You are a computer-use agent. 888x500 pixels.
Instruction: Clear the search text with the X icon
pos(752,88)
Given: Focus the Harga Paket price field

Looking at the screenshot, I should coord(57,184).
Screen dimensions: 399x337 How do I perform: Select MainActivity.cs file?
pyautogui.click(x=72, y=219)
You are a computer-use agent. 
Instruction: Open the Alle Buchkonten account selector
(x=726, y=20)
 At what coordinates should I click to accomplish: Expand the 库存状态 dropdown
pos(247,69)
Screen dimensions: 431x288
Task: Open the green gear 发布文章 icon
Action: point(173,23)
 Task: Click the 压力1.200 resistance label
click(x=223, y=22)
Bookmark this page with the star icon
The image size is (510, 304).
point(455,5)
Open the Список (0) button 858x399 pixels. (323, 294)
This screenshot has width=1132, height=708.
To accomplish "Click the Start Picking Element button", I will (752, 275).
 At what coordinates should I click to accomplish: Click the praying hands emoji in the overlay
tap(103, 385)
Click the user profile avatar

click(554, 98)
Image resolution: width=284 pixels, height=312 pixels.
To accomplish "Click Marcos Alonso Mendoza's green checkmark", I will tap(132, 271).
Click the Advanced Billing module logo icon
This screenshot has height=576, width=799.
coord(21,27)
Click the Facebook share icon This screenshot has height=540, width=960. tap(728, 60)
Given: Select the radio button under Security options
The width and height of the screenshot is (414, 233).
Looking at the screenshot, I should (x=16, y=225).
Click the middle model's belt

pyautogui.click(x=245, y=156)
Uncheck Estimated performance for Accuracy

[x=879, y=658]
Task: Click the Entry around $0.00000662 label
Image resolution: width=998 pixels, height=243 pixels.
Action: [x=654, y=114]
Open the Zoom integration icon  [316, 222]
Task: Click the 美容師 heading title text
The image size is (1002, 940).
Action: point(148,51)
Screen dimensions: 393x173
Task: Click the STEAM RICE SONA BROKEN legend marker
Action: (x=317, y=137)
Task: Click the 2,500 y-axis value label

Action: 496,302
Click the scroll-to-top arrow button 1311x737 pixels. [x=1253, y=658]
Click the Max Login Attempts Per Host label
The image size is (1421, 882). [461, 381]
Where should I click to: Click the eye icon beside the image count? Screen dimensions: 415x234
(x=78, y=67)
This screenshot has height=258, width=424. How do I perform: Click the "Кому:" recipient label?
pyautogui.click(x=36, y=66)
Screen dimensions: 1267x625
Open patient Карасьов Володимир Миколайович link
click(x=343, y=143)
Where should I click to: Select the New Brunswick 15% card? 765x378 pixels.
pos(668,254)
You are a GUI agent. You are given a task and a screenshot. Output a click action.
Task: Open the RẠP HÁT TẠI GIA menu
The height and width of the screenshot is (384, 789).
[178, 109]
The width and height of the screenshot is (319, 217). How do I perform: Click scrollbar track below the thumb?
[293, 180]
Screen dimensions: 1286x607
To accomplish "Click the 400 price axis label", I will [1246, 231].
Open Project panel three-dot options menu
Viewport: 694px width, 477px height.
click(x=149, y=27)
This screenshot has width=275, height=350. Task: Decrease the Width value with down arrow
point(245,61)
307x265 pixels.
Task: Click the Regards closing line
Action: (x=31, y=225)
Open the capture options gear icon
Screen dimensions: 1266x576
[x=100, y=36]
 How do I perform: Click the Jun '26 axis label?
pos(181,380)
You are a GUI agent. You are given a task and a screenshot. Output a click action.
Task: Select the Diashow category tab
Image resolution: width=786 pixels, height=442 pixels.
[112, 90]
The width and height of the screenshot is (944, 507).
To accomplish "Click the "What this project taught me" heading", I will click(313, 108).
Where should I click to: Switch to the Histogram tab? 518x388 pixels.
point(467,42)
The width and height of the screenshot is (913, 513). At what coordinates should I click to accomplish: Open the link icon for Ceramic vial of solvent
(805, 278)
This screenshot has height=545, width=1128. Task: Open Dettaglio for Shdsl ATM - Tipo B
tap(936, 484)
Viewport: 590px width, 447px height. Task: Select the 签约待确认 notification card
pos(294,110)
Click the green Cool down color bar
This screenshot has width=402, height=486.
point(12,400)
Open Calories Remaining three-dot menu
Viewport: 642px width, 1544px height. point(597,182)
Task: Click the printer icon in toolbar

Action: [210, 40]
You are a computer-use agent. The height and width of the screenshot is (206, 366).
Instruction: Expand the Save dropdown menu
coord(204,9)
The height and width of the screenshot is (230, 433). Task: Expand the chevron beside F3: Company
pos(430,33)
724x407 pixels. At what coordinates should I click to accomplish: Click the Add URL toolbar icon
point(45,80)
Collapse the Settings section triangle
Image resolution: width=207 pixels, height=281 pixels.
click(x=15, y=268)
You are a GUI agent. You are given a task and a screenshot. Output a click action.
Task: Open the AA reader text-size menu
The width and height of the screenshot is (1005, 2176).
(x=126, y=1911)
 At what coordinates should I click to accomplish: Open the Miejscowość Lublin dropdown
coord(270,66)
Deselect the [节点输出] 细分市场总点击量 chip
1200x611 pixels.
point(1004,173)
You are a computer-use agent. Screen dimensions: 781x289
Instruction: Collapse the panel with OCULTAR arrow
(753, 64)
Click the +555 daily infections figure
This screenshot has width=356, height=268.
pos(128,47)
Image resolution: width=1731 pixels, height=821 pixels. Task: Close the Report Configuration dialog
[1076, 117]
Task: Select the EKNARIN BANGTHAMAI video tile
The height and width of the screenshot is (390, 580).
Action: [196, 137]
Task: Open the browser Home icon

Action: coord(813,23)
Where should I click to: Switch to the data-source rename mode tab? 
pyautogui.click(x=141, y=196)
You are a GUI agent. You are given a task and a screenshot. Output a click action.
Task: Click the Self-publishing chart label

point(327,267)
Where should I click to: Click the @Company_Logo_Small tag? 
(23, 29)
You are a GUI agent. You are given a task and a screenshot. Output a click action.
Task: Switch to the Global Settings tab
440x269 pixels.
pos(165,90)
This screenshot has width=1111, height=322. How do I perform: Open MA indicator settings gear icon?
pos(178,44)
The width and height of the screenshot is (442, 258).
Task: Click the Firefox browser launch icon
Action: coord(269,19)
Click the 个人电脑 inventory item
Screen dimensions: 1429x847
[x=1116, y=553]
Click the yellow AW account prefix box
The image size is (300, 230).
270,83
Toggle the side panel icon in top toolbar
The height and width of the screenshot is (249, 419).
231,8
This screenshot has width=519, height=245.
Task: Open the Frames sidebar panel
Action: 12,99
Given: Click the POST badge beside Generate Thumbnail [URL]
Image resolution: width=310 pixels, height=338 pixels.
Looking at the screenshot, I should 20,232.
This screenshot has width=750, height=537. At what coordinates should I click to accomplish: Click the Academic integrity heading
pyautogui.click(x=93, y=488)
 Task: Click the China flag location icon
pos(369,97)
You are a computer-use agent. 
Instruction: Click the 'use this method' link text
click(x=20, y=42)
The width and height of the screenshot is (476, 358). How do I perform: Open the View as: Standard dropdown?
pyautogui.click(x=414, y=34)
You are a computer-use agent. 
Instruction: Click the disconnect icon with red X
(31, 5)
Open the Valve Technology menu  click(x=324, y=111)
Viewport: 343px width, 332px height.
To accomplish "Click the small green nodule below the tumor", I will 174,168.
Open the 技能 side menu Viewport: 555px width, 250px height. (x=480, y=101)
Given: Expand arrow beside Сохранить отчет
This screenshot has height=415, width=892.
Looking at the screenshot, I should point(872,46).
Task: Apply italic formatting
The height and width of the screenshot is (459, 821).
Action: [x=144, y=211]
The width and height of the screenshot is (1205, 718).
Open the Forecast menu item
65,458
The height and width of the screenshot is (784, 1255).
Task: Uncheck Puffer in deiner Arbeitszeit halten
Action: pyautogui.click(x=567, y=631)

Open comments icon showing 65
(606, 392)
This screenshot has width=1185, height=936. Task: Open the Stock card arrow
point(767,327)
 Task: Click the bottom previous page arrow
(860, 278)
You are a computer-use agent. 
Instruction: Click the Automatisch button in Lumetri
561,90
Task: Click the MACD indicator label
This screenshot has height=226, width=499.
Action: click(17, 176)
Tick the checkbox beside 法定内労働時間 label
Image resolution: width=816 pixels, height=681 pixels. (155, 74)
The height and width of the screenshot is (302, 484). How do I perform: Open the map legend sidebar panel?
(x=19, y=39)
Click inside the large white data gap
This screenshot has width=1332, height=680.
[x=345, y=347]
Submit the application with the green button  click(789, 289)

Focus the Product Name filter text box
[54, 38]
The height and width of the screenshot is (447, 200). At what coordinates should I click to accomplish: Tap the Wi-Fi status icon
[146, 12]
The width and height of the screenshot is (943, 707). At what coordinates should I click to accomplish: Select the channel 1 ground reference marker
----------
» TASK DESCRIPTION:
Return, unchanged, the run of lines above that opens with the line containing "This screenshot has width=1132, height=708." and closes with the line containing "Click the scroll-to-top". Include both.

» YOUR SOLUTION:
This screenshot has width=1132, height=708.
To accomplish "Click the Start Picking Element button", I will (752, 275).
 At what coordinates should I click to accomplish: Click the praying hands emoji in the overlay
tap(103, 385)
Click the user profile avatar

click(554, 98)
Image resolution: width=284 pixels, height=312 pixels.
To accomplish "Click Marcos Alonso Mendoza's green checkmark", I will tap(132, 271).
Click the Advanced Billing module logo icon
This screenshot has height=576, width=799.
coord(21,27)
Click the Facebook share icon This screenshot has height=540, width=960. tap(728, 60)
Given: Select the radio button under Security options
The width and height of the screenshot is (414, 233).
Looking at the screenshot, I should (x=16, y=225).
Click the middle model's belt

pyautogui.click(x=245, y=156)
Uncheck Estimated performance for Accuracy

[x=879, y=658]
Task: Click the Entry around $0.00000662 label
Image resolution: width=998 pixels, height=243 pixels.
Action: [x=654, y=114]
Open the Zoom integration icon  [316, 222]
Task: Click the 美容師 heading title text
The image size is (1002, 940).
Action: point(148,51)
Screen dimensions: 393x173
Task: Click the STEAM RICE SONA BROKEN legend marker
Action: (x=317, y=137)
Task: Click the 2,500 y-axis value label

Action: 496,302
Click the scroll-to-top arrow button 1311x737 pixels. [x=1253, y=658]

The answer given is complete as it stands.